The British began analyzing Ganges water flow long ago, leading to the construction of the Farakka Barrage. This, along with linked canals, has had negative effects on Bangladesh—partly mitigated by the 1996 Ganges Water Treaty, which ends in 2026. West Bengal argues the Kolkata port wasn’t saved; instead, the Haldia port was created. In Bihar, the barrage is blamed for intensified monsoon flooding.

India is now monitoring the feeder canals and flood conditions in Bihar to ensure it uses the Ganges to its fullest potential.

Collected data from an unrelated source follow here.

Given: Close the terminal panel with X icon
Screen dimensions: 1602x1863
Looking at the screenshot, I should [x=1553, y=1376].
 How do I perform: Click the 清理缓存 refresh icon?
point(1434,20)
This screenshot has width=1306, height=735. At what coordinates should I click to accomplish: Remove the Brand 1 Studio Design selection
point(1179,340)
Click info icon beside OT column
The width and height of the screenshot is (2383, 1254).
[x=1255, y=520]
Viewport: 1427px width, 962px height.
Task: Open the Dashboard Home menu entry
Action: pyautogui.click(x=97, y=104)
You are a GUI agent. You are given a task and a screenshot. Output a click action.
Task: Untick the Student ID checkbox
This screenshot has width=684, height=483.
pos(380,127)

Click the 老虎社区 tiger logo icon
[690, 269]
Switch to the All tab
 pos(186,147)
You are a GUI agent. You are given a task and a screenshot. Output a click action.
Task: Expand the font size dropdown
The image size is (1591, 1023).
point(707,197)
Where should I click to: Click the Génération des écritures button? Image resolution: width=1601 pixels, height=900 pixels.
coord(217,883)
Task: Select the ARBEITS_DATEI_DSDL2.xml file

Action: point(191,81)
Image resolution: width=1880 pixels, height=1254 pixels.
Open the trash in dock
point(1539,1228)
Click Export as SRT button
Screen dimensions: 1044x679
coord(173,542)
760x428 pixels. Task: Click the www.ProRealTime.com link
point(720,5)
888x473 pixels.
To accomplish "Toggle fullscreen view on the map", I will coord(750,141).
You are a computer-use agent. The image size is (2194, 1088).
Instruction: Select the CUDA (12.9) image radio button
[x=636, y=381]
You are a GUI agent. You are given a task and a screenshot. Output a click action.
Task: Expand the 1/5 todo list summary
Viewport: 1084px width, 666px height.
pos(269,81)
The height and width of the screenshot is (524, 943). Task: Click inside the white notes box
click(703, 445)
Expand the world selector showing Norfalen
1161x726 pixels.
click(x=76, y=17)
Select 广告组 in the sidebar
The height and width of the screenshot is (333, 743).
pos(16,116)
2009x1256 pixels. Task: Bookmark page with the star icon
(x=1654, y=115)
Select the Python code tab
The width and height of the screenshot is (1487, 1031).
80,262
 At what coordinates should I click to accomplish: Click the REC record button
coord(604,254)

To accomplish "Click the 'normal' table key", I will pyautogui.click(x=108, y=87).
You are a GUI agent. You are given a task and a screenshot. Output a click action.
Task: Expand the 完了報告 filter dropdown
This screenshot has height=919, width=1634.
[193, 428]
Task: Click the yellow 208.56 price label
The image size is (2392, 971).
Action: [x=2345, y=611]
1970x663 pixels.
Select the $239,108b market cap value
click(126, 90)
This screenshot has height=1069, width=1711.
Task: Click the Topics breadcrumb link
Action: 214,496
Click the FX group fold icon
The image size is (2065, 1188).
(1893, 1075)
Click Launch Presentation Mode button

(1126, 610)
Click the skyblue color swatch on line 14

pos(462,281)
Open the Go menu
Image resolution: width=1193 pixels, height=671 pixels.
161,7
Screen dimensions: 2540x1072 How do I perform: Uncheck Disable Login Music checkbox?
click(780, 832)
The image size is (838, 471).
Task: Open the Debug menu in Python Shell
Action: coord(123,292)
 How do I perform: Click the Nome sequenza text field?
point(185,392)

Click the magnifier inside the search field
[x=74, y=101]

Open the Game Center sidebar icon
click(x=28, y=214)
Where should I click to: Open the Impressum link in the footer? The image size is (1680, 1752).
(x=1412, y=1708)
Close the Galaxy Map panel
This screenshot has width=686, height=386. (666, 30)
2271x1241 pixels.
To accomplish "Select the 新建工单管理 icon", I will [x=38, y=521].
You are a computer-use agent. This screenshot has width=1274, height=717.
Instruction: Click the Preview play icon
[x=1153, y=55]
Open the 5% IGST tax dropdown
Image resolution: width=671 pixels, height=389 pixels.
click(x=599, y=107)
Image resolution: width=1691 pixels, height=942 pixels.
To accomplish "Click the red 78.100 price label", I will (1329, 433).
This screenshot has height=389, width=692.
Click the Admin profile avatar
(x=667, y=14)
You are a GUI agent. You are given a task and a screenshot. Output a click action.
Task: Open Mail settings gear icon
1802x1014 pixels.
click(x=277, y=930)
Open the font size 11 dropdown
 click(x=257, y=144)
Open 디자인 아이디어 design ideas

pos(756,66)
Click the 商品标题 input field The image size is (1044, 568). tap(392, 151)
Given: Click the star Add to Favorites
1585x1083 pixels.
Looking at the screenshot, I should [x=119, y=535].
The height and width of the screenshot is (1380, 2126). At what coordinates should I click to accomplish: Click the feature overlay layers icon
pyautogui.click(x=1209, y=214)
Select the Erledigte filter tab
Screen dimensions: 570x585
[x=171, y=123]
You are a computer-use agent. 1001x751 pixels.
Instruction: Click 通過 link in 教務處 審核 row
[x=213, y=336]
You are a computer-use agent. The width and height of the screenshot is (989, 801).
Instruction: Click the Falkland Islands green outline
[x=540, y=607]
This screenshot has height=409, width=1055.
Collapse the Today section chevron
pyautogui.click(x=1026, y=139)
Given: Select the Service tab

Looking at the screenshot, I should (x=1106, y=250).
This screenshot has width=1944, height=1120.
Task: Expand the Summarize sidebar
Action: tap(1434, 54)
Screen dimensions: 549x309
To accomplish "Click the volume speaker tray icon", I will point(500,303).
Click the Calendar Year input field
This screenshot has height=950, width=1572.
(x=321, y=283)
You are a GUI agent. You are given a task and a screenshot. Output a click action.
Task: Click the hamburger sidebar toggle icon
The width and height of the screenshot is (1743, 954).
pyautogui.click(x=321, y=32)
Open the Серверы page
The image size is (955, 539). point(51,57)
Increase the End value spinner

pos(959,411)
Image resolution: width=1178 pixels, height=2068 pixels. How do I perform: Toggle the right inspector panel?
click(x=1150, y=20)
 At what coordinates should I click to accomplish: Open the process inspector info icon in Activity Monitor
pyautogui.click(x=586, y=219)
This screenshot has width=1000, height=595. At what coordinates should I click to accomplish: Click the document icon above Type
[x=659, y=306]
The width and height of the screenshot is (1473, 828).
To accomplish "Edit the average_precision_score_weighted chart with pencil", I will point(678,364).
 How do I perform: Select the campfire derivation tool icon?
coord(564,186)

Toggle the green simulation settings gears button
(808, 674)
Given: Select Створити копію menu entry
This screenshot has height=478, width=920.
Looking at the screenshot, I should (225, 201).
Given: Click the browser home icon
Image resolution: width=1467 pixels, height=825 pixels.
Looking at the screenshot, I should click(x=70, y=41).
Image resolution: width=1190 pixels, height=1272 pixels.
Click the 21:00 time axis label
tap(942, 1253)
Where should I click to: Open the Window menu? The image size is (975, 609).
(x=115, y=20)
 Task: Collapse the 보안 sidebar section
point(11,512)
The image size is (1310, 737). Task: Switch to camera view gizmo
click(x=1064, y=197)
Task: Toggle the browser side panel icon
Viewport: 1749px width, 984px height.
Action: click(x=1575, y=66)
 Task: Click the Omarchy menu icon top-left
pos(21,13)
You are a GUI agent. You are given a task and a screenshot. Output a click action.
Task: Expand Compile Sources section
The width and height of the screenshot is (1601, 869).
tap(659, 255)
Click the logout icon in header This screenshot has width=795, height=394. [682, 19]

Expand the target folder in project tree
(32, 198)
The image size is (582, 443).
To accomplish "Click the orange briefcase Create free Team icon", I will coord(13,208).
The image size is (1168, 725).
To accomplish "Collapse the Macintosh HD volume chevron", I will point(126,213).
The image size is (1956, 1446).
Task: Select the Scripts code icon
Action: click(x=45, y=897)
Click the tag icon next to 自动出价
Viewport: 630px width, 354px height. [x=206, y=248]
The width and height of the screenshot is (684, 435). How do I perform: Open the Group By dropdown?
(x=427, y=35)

Around the world, upper riparian states are prioritizing national control of cross-border rivers amid climate change. During Trump’s campaign, a joke was made about Canada becoming another U.S. state. But the real issue was the unresolved Columbia River treaty. Even there, Canada’s reliance on international law holds little sway—bilateral diplomacy remains supreme.

A Field Marshal, A Fading River, and A Nation at Risk

So now, even though Pakistan’s army chief has been elevated to Field Marshal status in the post-Pahalgam “new normal,” he stands not in a triumphant Kashmir, but along the drying banks of the Indus. As Butt warned, “The impact will not be limited to agriculture. Reduced Indus flow will destroy crops, cause food shortages, and increase border conflicts in this already volatile nuclear region. The collapse of the Indus Treaty would be more than a diplomatic failure—it would be a humanitarian disaster.”

In reality, Pakistan no longer holds Kashmir. Global forums have limited interest in water disputes, yet Pakistan will now have to abandon its Kashmir rhetoric and speak urgently, repeatedly, about the looming Indus-linked humanitarian crisis.

India’s Global Campaign: Terror Has No Excuse

Meanwhile, India is dispatching political envoys across the world with a single message: India did not start a war. Pakistan is not only fertile ground for terrorism but its government actively supports and participates in international terror networks and religious extremism.

This form of terrorism has waged a silent global war for over three decades—wrecking economies and shattering public safety. Wherever such terrorism takes root, it threatens the entire world. That’s why India claims the moral right—even beyond legal frameworks—to use its water weapon against figures like Field Marshal Munir who continue to play dangerous games with terrorism.

Pahalgam: A New 9/11 That Unleashed India’s Water Weapon

The Pahalgam attack has given India the opportunity to freely wield its most potent weapon: water. Much like 9/11, it has reminded the world that terrorist states—and the governments that shelter them—are the gravest threat to global peace. And against them, the world must be ready for even the responses.

Author: Swadesh Roy
Recipient of the highest national journalism honor; Editor, Sarakhon and The Present World.